L’enjeu des organismes publics : pallier les difficultés d’accès aux financements des PME européennes
Les entreprises européennes et plus particulièrement les petites et moyenne entreprises et les entreprises de taille intermédiaires (PME-ETI) font face à une difficulté majeure : accéder aux financements qui leur permettront de se développer et d’innover. La crise économique a en effet créé, ces dix dernières années, un resserrement des normes de crédit : les banques et les intermédiaires financiers en général sont bien plus frileux qu’auparavant à prêter de l’argent aux entreprises ou à y investir, et ce notamment dans les pays où le système financier est encore fragile.
Par ailleurs, la création d’emplois durables et la croissance reposent sur le dynamisme des PME, qui représentent plus de 99% des entreprises européennes, et donc de leur capacité à accéder à des financements. C’est pourquoi l’Union européenne a mis en place différents programmes de financement disposant de critères spécifiquement destinés aux PME, afin de répondre aux principes édictés en 2008 par le Small Business Act. Une déclaration politique de l’Union européenne, visant à promouvoir les petites entreprises, énonce notamment le principe du “think small first” .
Les programmes de financements du Groupe BEI à destination des PME
La Banque européenne d’investissement, à travers le Fonds européen d’investissement (voir encadré), propose différents instruments financiers à destination des PME afin de leur faciliter l’accès tant au crédit bancaire, qu’aux marchés de capitaux. Ce Fonds dispose une crédibilité auprès des agences de notation qui lui permet donc d’assurer les prêts (garanties de prêts), de proposer des prêts, ou d’investir dans des fonds d’investissements. Pour déployer ses instruments, le FEI intervient auprès des intermédiaires financiers : banques, fonds d’investissements, etc. (plus de 1000, selon leurs chiffres) sélectionnés à l’issue d’une candidature auprès de la BEI. Les PME s’adressent pour leur part directement à ces intermédiaires.
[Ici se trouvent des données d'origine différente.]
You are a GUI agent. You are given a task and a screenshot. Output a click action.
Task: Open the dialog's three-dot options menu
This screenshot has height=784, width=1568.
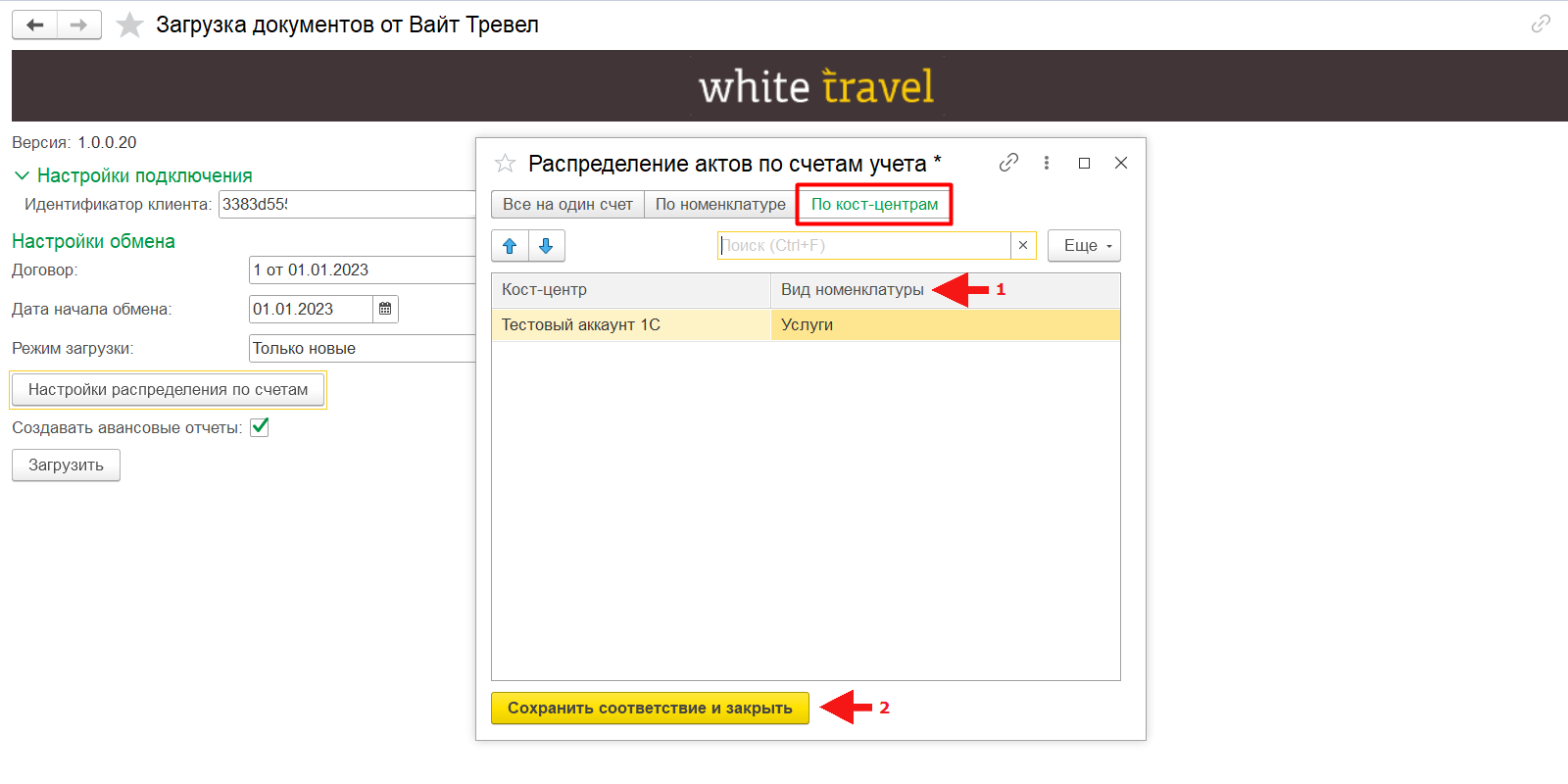1047,163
A titre d’exemple, le programme COSME, d’un budget de 1,3 milliard d’euros est notamment composé de deux sortes d’instruments financiers. L’un d’eux est un instrument de garantie de prêts que les banques font aux PME. Selon les estimations de la Commission, cet instrument devrait permettre de garantir environ 21 milliards d’euros de prêts destinés à 330 000 PME entre 2014 et 2020. COSME vise également à investir dans divers fonds d’investissement sélectionnés qui sont enclins à investir dans des PME en phase de croissance. En mars 2017, COSME, dans sa globalité, avait soutenu 172 800 PME dont plus de 90% de moins de 10 employés, selon la Commission européenne.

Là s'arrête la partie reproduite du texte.